**Excerpts from a dataset:**

»»

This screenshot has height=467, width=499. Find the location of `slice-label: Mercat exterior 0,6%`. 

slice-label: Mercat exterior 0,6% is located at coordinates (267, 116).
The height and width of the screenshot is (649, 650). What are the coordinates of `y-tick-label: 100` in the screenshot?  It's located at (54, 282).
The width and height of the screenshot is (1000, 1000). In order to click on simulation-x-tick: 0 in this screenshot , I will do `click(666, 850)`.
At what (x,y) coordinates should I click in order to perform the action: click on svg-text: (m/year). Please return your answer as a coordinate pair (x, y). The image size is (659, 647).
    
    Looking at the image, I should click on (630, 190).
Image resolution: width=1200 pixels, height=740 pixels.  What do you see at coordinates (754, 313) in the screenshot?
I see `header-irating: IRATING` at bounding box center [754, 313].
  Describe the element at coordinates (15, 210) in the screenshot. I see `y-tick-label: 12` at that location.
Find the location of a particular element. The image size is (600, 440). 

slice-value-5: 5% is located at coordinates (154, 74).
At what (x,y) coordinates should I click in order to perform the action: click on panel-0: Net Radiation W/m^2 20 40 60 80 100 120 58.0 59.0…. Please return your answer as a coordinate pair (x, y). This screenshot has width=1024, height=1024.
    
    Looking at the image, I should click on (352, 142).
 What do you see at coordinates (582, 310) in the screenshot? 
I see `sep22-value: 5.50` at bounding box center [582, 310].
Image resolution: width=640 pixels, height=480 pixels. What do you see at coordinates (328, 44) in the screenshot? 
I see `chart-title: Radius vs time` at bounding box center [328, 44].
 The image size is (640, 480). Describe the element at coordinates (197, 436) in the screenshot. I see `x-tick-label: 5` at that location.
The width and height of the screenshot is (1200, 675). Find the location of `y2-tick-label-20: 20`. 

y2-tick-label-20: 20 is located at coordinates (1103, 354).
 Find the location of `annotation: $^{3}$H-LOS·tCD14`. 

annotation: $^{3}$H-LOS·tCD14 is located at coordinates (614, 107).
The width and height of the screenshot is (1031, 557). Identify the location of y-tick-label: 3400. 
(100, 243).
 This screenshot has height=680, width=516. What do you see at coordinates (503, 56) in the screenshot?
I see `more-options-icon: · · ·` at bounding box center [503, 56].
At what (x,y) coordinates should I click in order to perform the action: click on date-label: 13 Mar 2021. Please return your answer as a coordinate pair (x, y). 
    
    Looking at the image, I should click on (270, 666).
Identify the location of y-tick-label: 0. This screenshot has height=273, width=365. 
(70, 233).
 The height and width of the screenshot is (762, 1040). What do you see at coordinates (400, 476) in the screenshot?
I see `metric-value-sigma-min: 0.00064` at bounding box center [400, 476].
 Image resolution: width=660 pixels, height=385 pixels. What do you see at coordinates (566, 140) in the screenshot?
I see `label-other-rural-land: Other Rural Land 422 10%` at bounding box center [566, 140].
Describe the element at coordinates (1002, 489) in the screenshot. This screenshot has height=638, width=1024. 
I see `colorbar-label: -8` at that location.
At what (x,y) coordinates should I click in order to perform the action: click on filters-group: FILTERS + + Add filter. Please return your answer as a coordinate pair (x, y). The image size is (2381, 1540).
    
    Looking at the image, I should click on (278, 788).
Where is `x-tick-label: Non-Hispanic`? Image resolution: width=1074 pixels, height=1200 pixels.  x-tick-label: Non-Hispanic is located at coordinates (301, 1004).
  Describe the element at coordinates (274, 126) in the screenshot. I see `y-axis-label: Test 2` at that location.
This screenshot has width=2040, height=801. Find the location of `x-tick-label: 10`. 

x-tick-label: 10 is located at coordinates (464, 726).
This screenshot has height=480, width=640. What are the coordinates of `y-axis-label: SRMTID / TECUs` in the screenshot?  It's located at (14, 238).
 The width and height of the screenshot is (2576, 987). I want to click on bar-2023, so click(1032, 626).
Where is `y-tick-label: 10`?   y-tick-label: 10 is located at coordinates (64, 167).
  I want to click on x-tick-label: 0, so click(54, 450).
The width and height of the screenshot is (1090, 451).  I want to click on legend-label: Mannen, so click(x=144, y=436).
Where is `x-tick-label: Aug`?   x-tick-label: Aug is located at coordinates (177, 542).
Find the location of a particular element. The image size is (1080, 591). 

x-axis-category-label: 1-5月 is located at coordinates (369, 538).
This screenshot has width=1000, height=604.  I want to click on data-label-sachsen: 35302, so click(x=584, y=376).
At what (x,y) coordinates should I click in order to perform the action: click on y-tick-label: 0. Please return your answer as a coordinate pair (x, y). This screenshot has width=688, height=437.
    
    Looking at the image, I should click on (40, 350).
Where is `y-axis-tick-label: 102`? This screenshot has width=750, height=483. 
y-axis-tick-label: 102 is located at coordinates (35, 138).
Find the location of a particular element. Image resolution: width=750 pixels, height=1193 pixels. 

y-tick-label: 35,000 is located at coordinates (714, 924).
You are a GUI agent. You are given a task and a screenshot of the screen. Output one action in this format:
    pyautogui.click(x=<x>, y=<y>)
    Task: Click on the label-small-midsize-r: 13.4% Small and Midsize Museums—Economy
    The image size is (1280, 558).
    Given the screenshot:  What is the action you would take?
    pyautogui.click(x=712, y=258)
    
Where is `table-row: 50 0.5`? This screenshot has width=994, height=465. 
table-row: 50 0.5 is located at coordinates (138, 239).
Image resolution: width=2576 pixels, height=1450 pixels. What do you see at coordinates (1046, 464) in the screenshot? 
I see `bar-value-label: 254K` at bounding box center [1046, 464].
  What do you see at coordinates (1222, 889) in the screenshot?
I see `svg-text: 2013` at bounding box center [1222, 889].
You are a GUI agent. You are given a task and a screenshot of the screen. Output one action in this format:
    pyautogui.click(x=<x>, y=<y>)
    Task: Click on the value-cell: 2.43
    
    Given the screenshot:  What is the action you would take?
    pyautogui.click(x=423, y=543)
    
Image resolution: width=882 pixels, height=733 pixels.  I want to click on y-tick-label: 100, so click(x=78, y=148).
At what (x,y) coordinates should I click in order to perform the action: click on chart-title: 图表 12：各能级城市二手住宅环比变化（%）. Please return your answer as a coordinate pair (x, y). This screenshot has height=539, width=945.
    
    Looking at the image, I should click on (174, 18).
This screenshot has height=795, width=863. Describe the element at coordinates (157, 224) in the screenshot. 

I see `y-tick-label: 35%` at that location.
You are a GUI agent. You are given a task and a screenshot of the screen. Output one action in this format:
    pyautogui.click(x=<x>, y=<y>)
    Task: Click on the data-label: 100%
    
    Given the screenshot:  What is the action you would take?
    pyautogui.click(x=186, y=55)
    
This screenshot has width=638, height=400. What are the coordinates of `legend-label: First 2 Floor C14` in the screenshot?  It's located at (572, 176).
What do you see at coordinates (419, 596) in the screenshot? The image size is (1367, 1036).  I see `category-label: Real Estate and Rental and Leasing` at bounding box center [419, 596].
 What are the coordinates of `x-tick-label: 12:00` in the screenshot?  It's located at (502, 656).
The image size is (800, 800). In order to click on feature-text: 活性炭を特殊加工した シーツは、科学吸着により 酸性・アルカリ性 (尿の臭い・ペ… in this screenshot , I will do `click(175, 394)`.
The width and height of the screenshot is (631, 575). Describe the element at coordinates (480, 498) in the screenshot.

««

**TASK GOAL:** Reproduce, without any alteration, everything from the line containing "The width and height of the screenshot is (1200, 675)." down to the line containing "coordinates (614, 107).", including both of those lines.

**OUTPUT BELOW:**
The width and height of the screenshot is (1200, 675). Find the location of `y2-tick-label-20: 20`. 

y2-tick-label-20: 20 is located at coordinates (1103, 354).
 Find the location of `annotation: $^{3}$H-LOS·tCD14`. 

annotation: $^{3}$H-LOS·tCD14 is located at coordinates (614, 107).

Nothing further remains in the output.